I dealt with these optimistic "experts" in Exaggerated Claims About Over-Fishing The Oceans? (April 23, 2012). Brad continues—
Both sides make valid points — but the gloomy view is hard to dismiss. That's the argument of a new paper in Marine Pollution Bulletin by Tony Pitcher and William Cheung of the University of British Columbia that weighs in on this broader debate. They conclude that some fisheries around the world are indeed improving, though these appear to be a minority for now.
So, in their paper, Pitcher and Cheung review a number of recent studies that use indirect measurements instead.
For example, they note that recent analyses of fish catches suggest that about 58 percent of the world's fish stocks have now collapsed or are overexploited...
The gloomy view is hard to dismiss. No kidding. See Brad's report for additional details (the indirect measurements).
Here's the new paper.
Fisheries: Hope or despair?
Tony J. Pitcher and William W.L. Cheung
Fisheries Centre, University of British Columbia, Vancouver, British Columbia V6T 1Z4, CanadaAbstract
Recent work suggesting that fisheries depletions have turned the corner is misplaced because analysis was based largely on fisheries from better-managed developed-world fisheries. Some indicators of status show improvements in the minority of fisheries subjected to formal assessment. Other indicators, such as trophic level and catch time series, have been controversial.
Nevertheless, several deeper analyses of the status of the majority of world fisheries confirm the previous dismal picture: serious depletions are the norm world-wide, management quality is poor, catch per effort is still declining.
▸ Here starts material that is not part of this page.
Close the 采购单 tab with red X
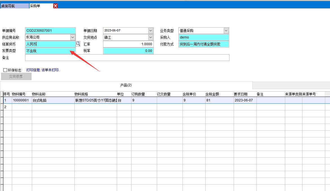The width and height of the screenshot is (330, 191). coord(55,6)

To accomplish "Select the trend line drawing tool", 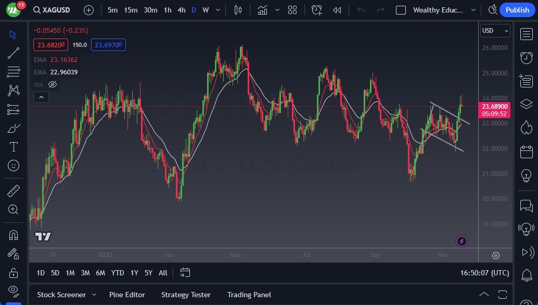I will 14,53.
The performance of stock assessment itself may stand challenged by random environmental shifts and by the need to accommodate ecosystem-level effects.
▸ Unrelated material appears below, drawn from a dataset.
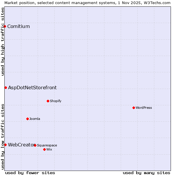Image resolution: width=175 pixels, height=175 pixels.
Task: Click the 'used by high traffic sites' axis label
Action: (x=3, y=41)
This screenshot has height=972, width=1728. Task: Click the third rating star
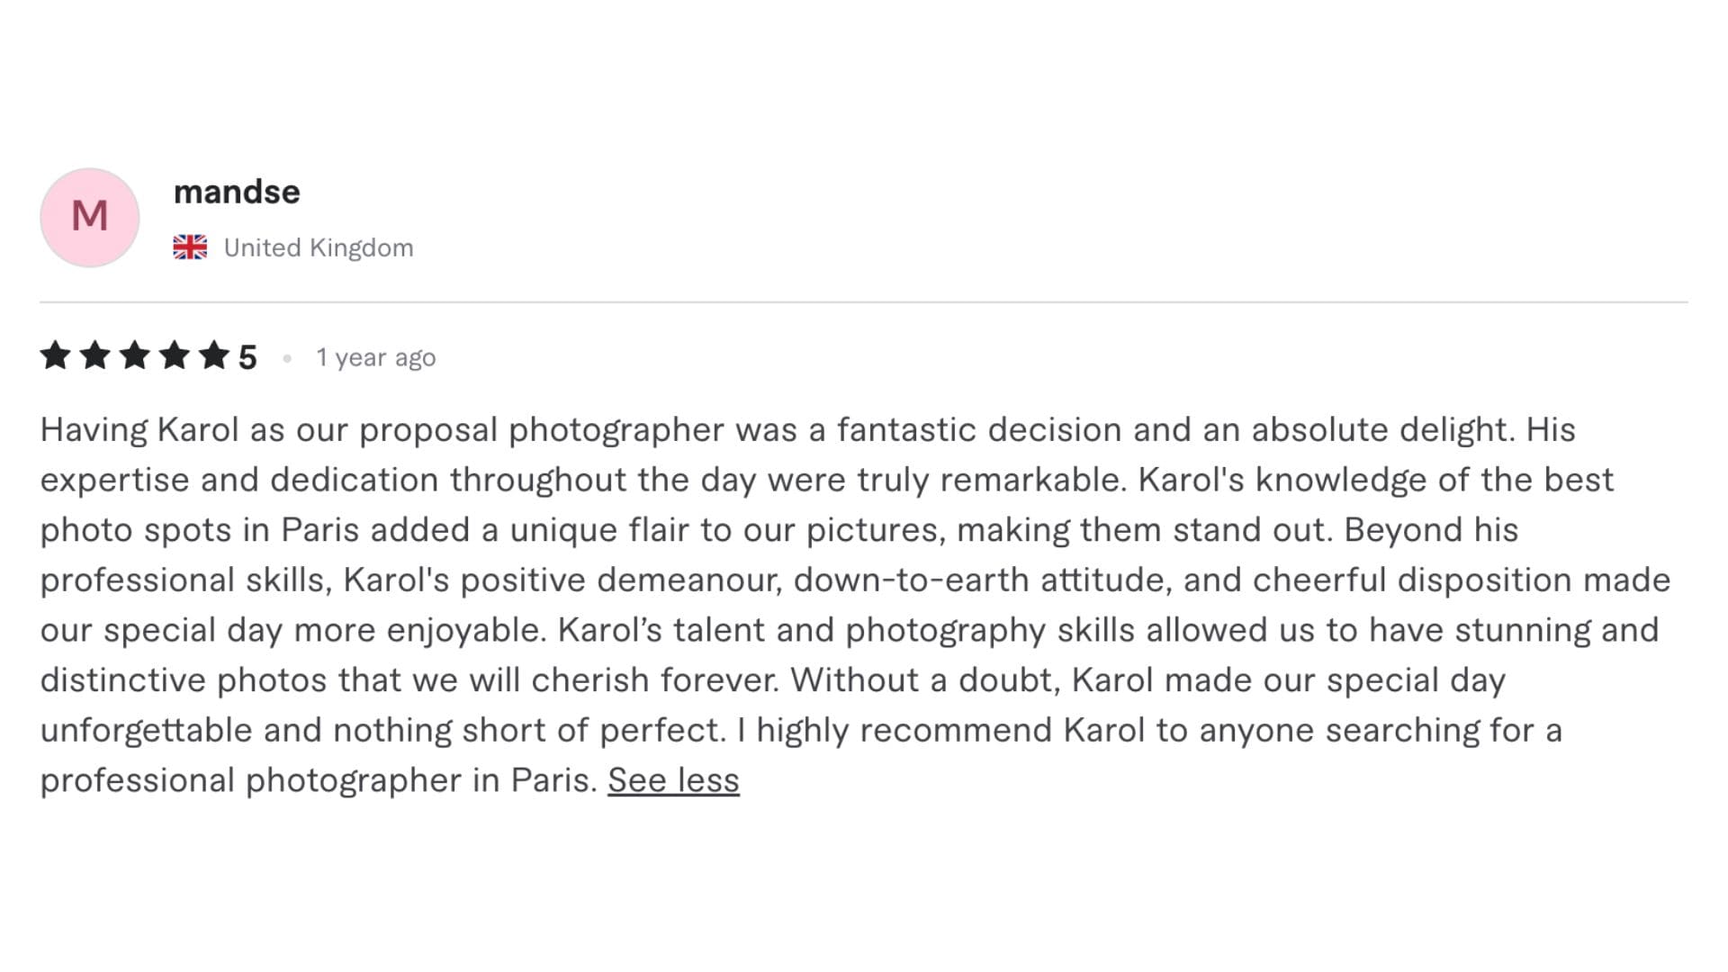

The global picture for further fisheries species extinctions, the degradation of ecosystem food webs and seafood security is indeed alarming. Moreover, marine ecosystems and their embedded fisheries are challenged in parallel by climate change, acidification, metabolic disruptors and other pollutants.
Attempts to remedy the situation need to be urgent, focused, innovative and global.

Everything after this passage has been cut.